- [GOAL OF THE EXERCISE]:
Render the stretch of the entries below, from the line containing "This screenshot has height=1568, width=711." through the line containing "Go back using the system back button", as a JSON list of strings, one string per line and no blank lines.

- [RECORDS FOR THE TASK]:
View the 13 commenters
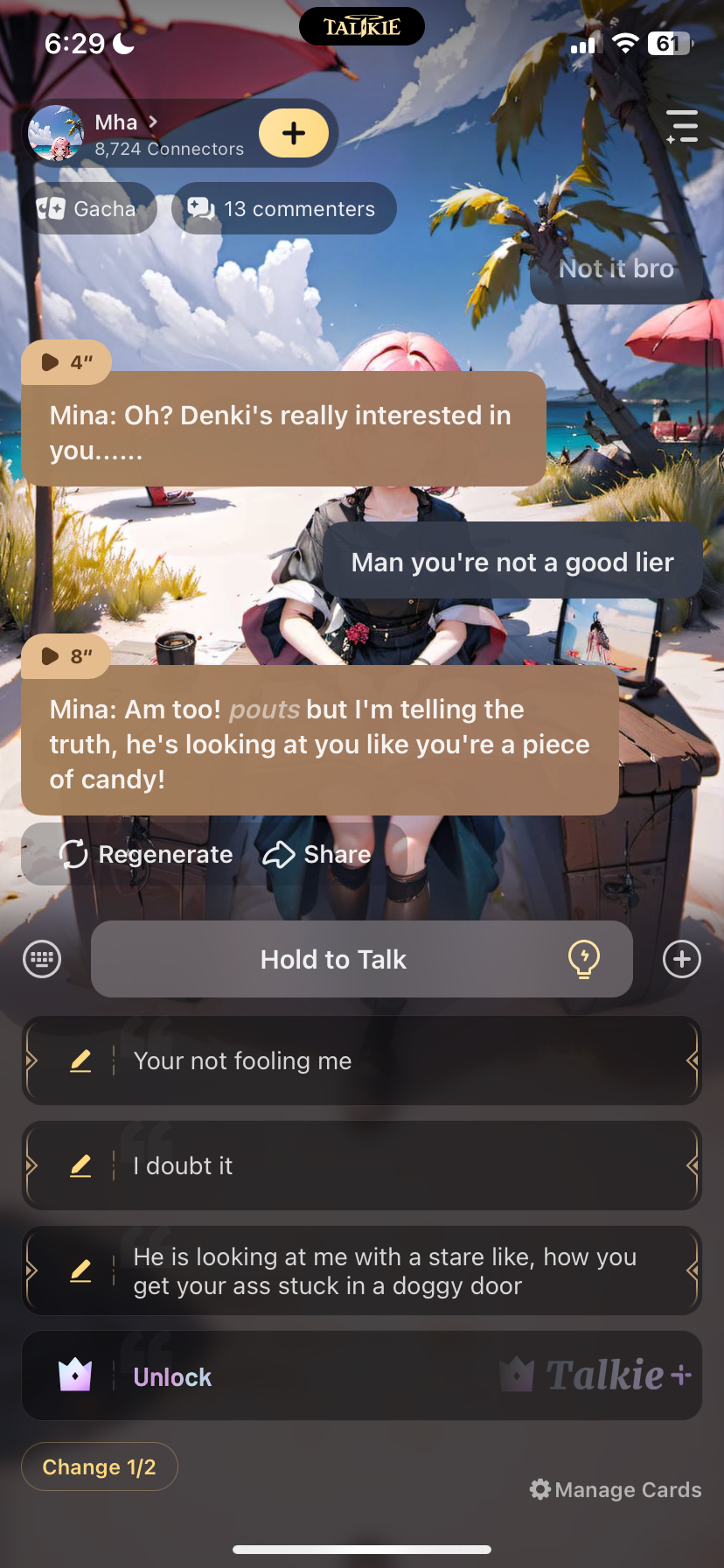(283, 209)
==
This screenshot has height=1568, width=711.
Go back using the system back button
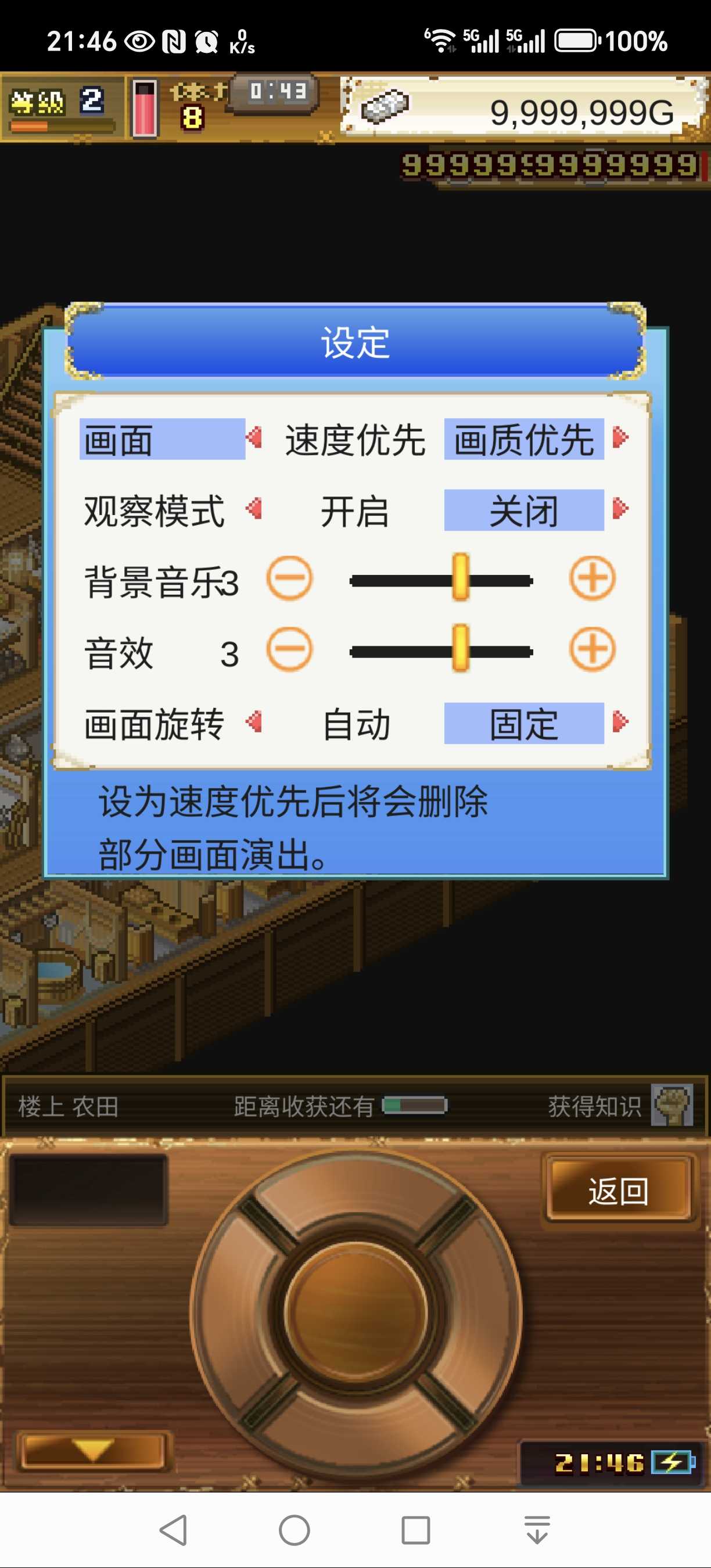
* * *
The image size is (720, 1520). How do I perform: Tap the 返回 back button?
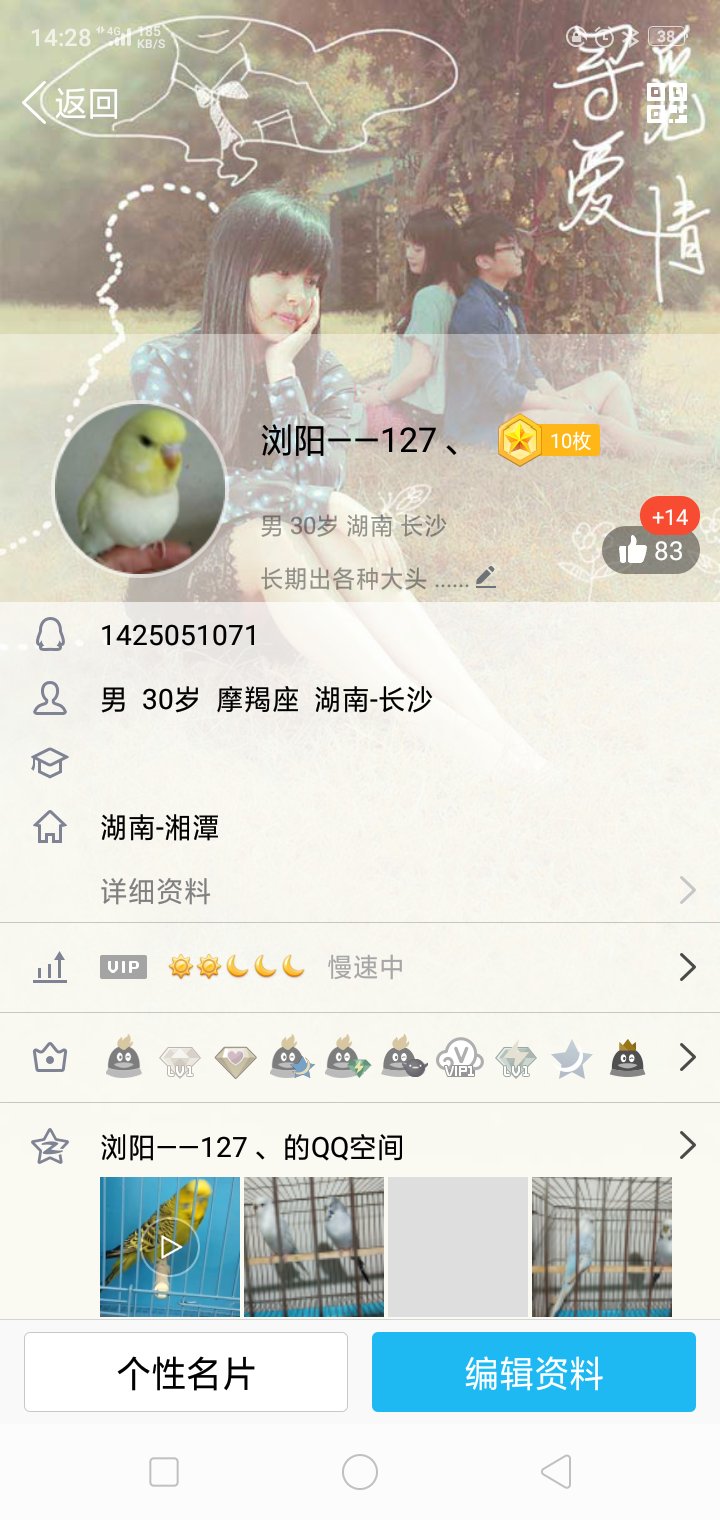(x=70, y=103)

- [PROBLEM SOLUTION]:
[
  "This screenshot has height=1568, width=711.",
  "Go back using the system back button"
]